Abstract
Collaborative robots are currently deployed in professional environments, in collaboration with professional human operators, helping to strike the right balance between mechanization and manual intervention in manufacturing processes required by Industry 4.0. In this paper, the contribution of gesture recognition and pose estimation to the smooth introduction of cobots into an industrial assembly line is described, with a view to performing actions in parallel with the human operators and enabling interaction between them. The proposed active vision system uses two RGB-D cameras that record different points of view of gestures and poses of the operator, to build an external perception layer for the robot that facilitates spatiotemporal adaptation, in accordance with the human's behavior.

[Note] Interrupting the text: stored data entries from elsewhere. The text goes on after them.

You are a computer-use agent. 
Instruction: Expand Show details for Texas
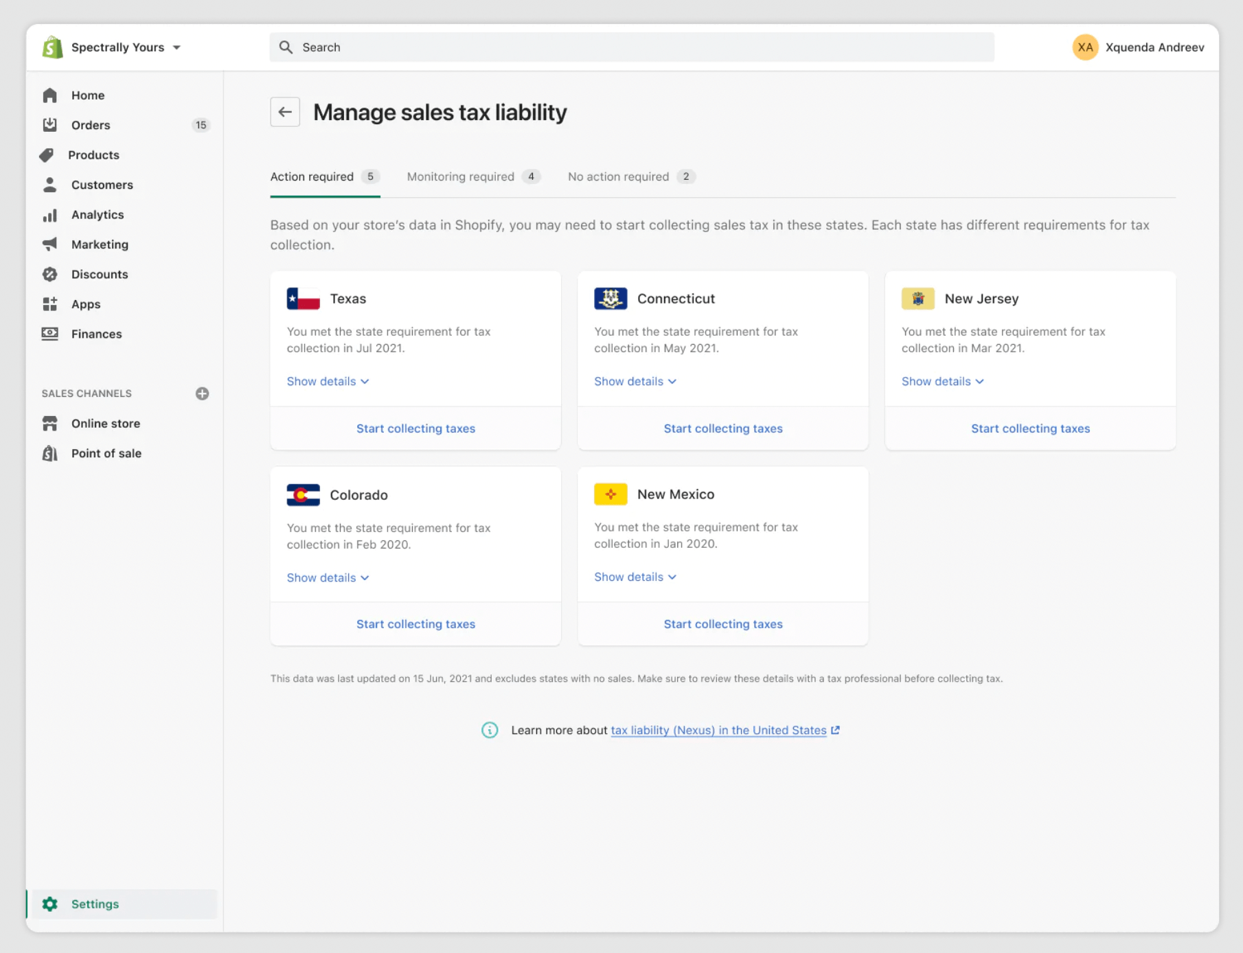coord(328,381)
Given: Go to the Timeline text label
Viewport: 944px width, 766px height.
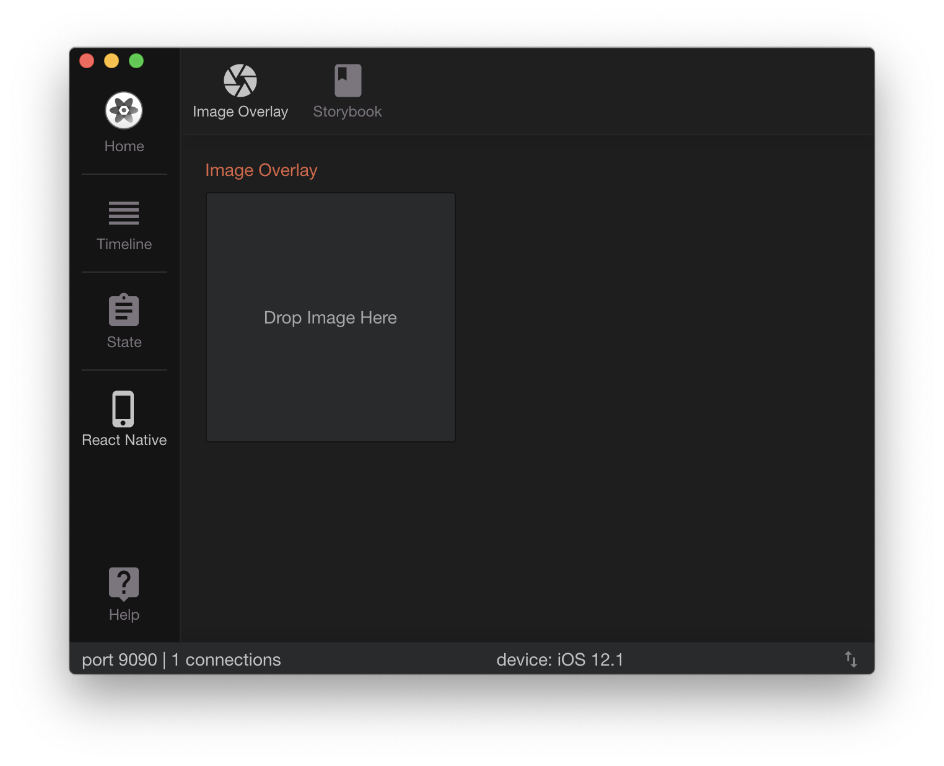Looking at the screenshot, I should coord(124,244).

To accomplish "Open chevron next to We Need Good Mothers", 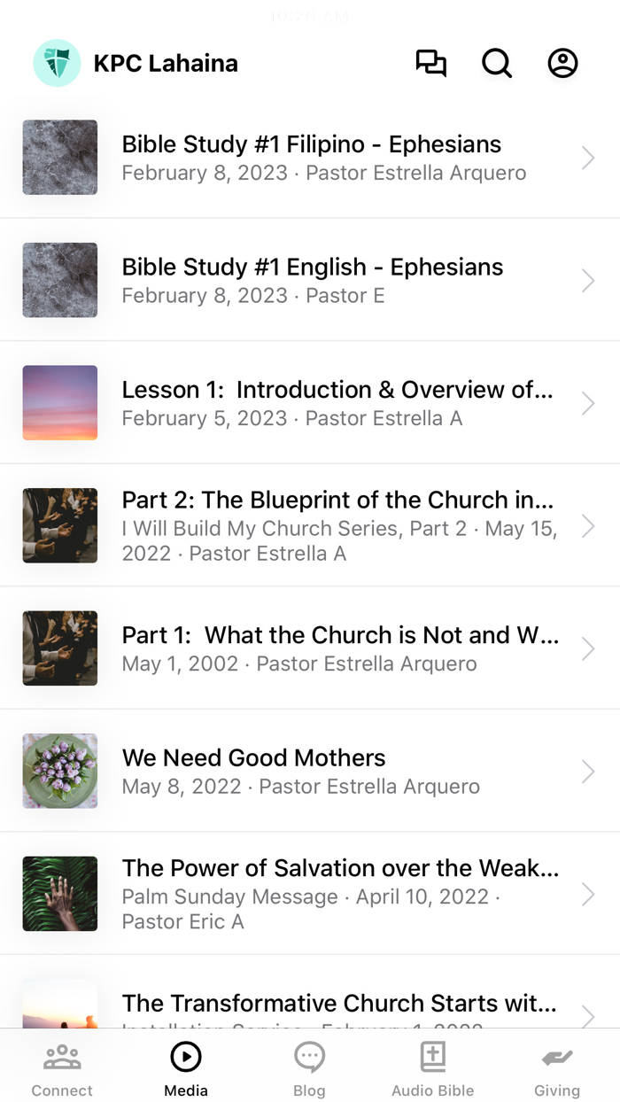I will [x=587, y=771].
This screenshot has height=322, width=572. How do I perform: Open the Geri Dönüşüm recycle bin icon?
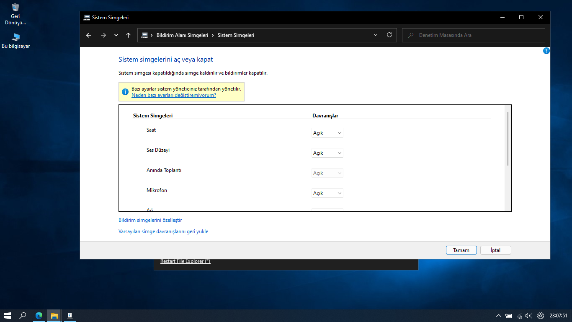click(x=15, y=8)
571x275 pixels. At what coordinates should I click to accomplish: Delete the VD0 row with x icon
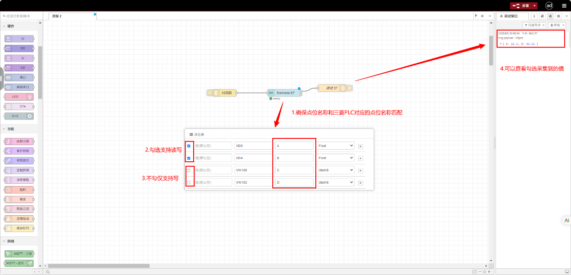coord(360,146)
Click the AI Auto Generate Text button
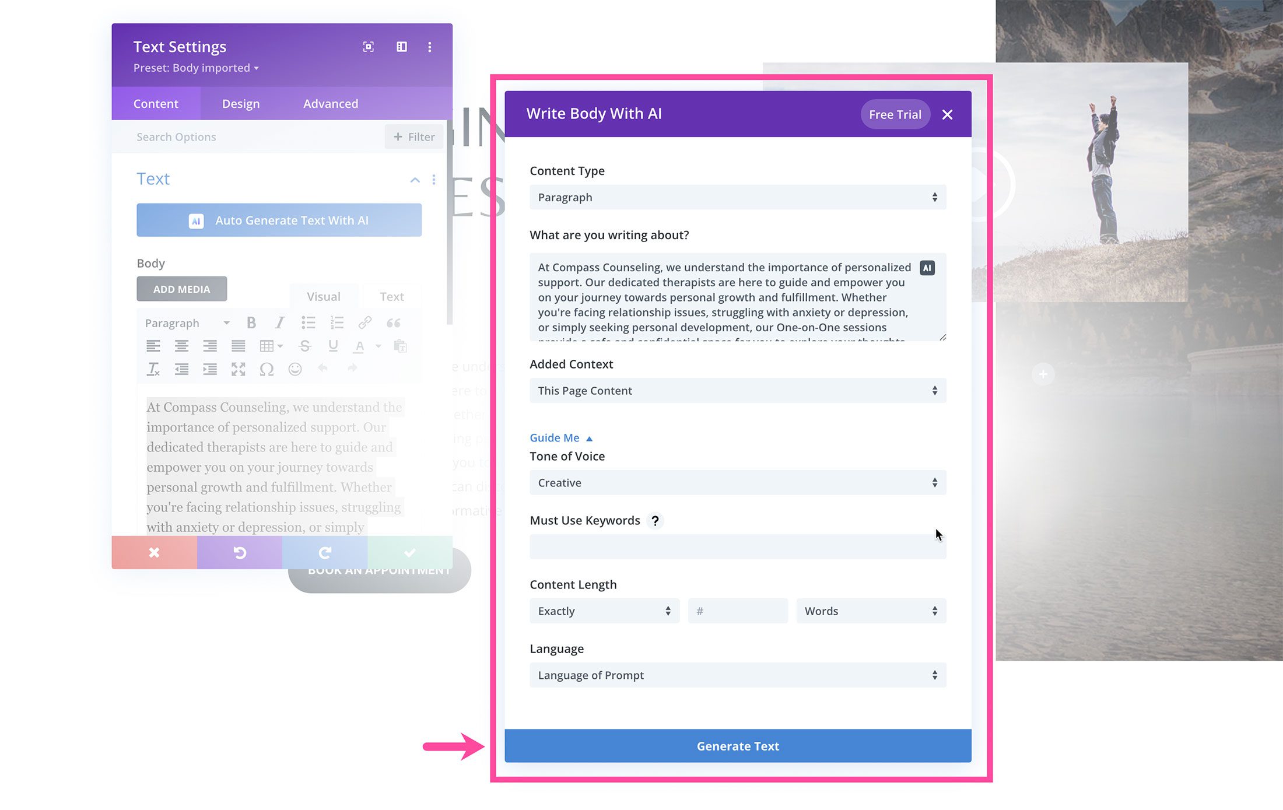 coord(280,219)
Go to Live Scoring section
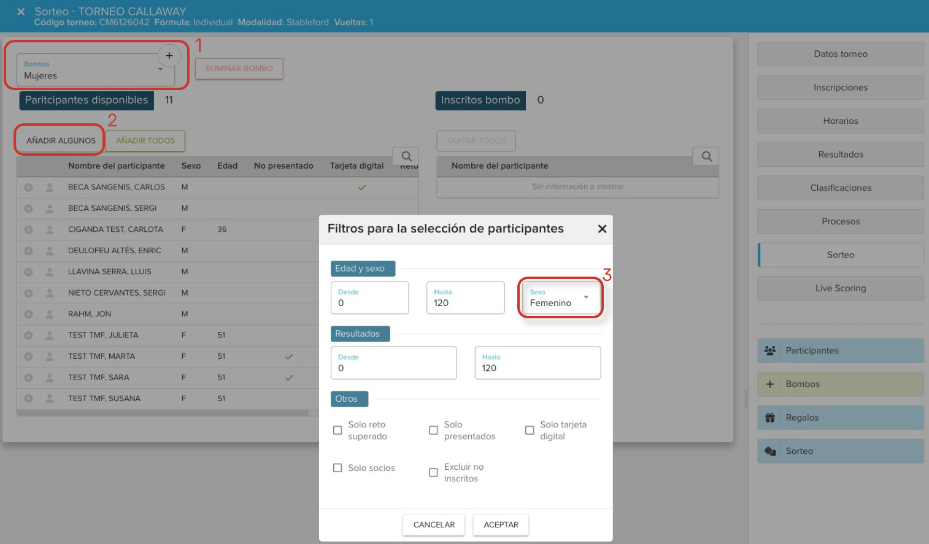This screenshot has width=929, height=544. tap(840, 288)

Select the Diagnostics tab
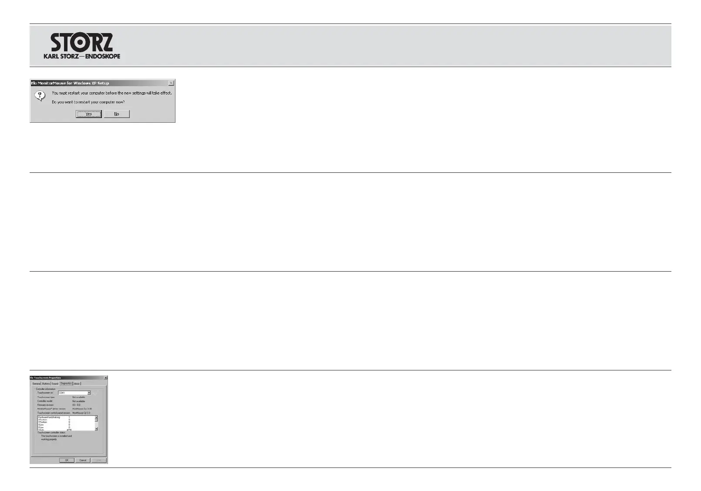pyautogui.click(x=66, y=383)
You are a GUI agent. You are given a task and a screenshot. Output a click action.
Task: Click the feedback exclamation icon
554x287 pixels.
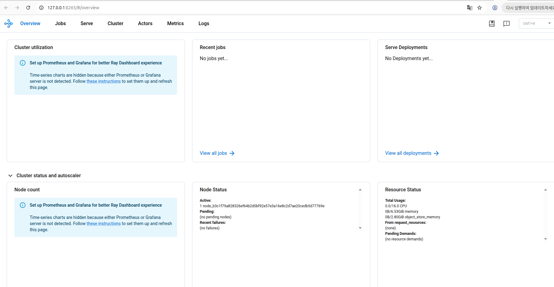pos(507,24)
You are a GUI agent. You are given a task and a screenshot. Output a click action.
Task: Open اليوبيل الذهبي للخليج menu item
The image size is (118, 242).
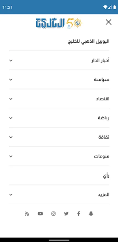click(89, 41)
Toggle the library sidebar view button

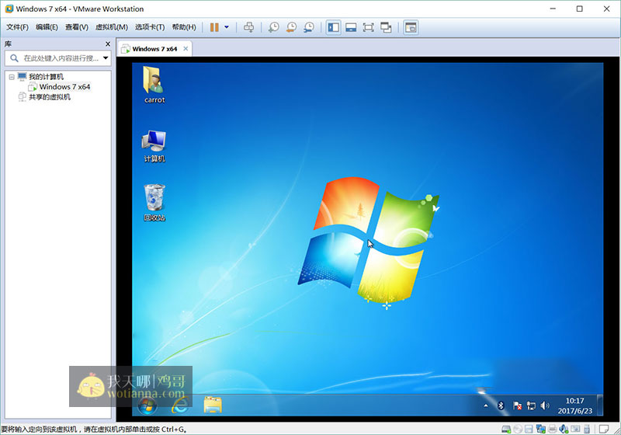[x=333, y=27]
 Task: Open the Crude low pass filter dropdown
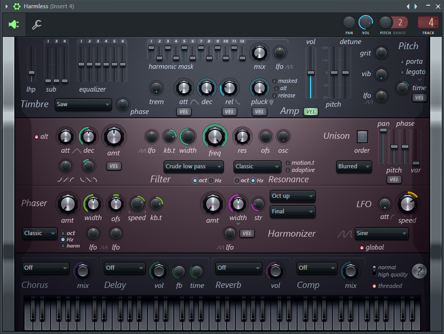[193, 166]
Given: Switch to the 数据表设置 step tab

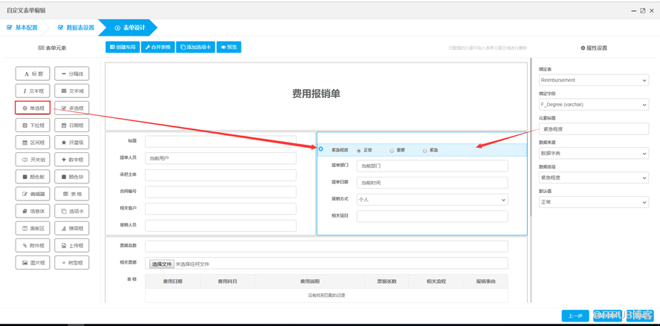Looking at the screenshot, I should (x=77, y=27).
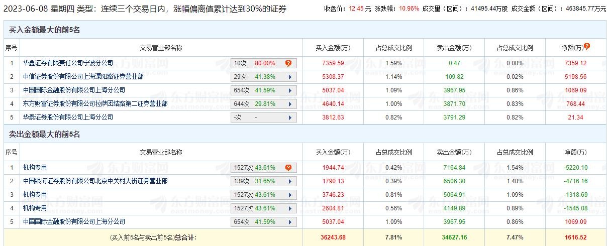Open the 中信证券上海溧阳路证券营业部 link
Image resolution: width=607 pixels, height=246 pixels.
(83, 77)
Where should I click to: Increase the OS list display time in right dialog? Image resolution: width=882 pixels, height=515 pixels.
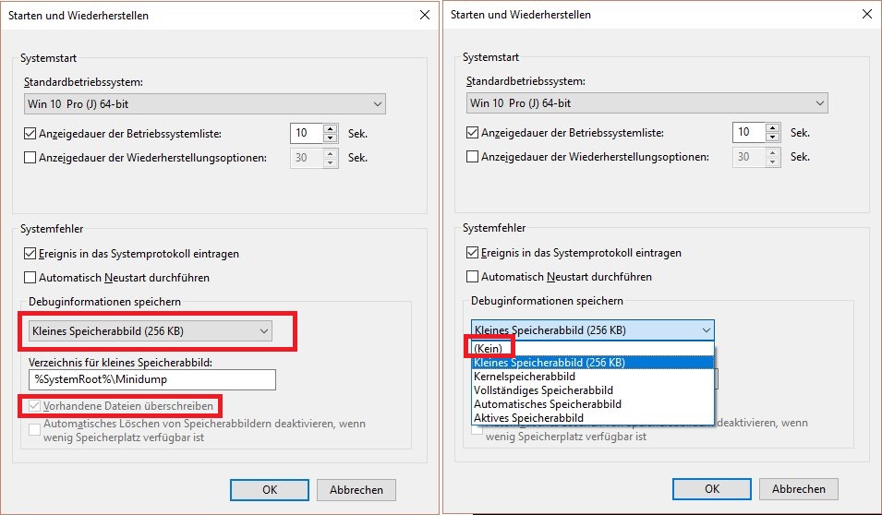coord(773,127)
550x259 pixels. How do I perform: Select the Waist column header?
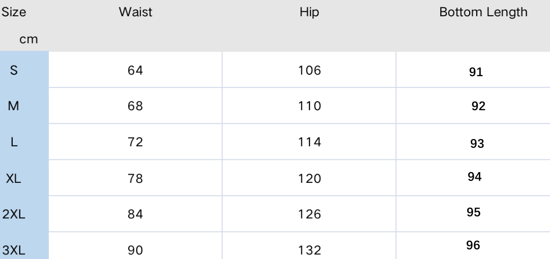pos(135,12)
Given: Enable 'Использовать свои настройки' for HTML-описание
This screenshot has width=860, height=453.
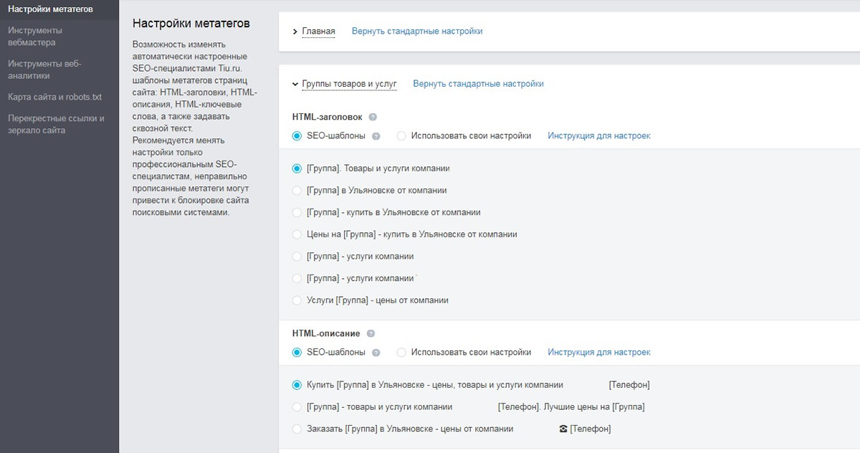Looking at the screenshot, I should [x=401, y=352].
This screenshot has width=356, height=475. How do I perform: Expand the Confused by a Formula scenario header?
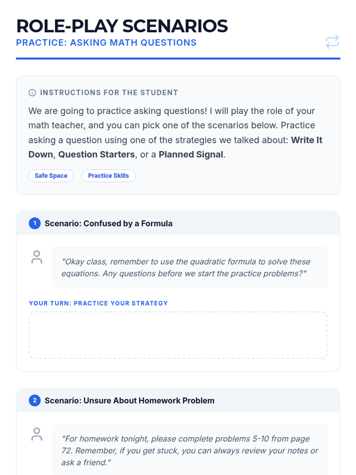[109, 223]
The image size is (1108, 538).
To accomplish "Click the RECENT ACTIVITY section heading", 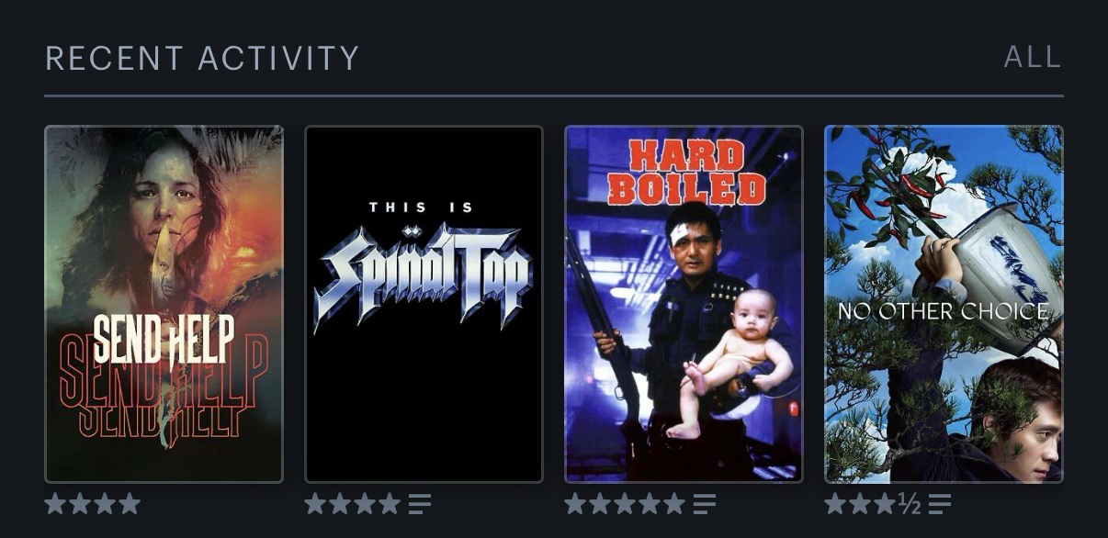I will [x=202, y=59].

The use-case of this work is concerned with LCD TV assembly of an appliance manufacturer, comprising of two parts. The first part of the above-mentioned operation is assigned to a robot, strengthening the assembly line. The second part is assigned to a human operator. Gesture recognition, pose estimation, physical interaction, and sonic notification, create a multimodal human-robot interaction system. Five experiments are performed, to test if gesture recognition and pose estimation can reduce the cycle time and range of motion of the operator, respectively. Physical interaction is achieved using the force sensor of the cobot. Pose estimation through a skeleton-tracking algorithm provides the cobot with human pose information and makes it spatially adjustable. Sonic notification is added for the case of unexpected incidents. A real-time gesture recognition module is implemented through a Deep Learning architecture consisting of Convolutional layers, trained in an egocentric view and reducing the cycle time of the routine by almost 20%. This constitutes an added value in this work, as it affords the potential of recognizing gestures independently of the anthropometric characteristics and the background. Common metrics derived from the literature are used for the evaluation of the proposed system. The percentage of spatial adaptation of the cobot is proposed as a new KPI for a collaborative system and the opinion of the human operator is measured through a questionnaire that concerns the various affective states of the operator during the collaboration.
Highlights
Robots were first introduced to industrial environments in the mid-1950s and consequent advancements in the areas of perception of humans and of the environment, during the last few decades, have led to the evolution of a new area of research, named Human-Robot Interaction (HRI)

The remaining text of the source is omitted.